Much the same has occurred recently. The nation is deeply divided. We are in an endless war with terror, and racism and poverty are still very much with us. Along came a candidate, this time in the form of New York real estate magnate, who promised to take us back to a better time, to “make America great again,” and in November, he was elected president. It took less than 50 years for history to repeat itself.

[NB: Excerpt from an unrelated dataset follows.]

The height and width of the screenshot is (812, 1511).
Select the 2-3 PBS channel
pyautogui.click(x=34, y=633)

If you’re a regular reader of this column, you know that there is always a photo of the featured artist, most recently on the banner at the top of the page. What you see there this week is a photo taken during the Vietnam War. There are two reasons for this; first of all, the featured song is about a young man going off to fight in Vietnam, and a friend assuring the young man’s sweetheart that “he’ll be back.” Second, the Players weren’t really a group at all. They were strictly a studio concoction of singers from other groups … well, mostly from one other group.
The lead singer was Herbert Butler, and he was joined by four members of the Dells: Chuck Barksdale, Johnny Carter, Vern Allison, and Mickey McGill. They got together in a studio in Chicago in 1966 and cut a record called “He’ll Be Back,” which was released by Minit Records. The sweet, sad ballad was a hit on the R&B chart but didn’t manage a crossover to the Pop chart. Still, it was a big enough record to send the Players out on the road to tour, and since there were no real Players, and the Dells were busy with their own career, Otha Lee Givins and Tony Lee Johnson joined Butler to perform the song live.

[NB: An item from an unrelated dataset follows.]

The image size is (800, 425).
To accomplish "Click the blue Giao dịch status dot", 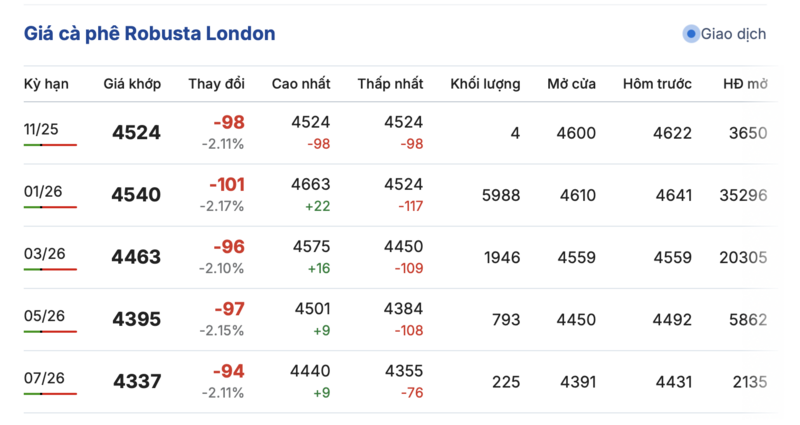I will click(690, 34).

The brain trust at Minit knew that it was important to follow up the success of the single with an album, so they rushed one out with the two new members accompanying Butler on most of the album tracks. The story that began with “He’ll Be Back” had a happy ending that was depicted in the second Players single, “I’m Glad I Waited,” in 1966. The only Dell that sang on that one was the bass vocalist Chuck Barksdale, and Joe Brackenridge was added to the touring unit.
The Players released two more singles for Minit in 1967, but neither “That’s the Way,” or “Get Right” found any chart success and the short, sweet career of the Players was over, leaving only two modest hit records, and the beautiful first tenor voice of Herbert Butler as a memory.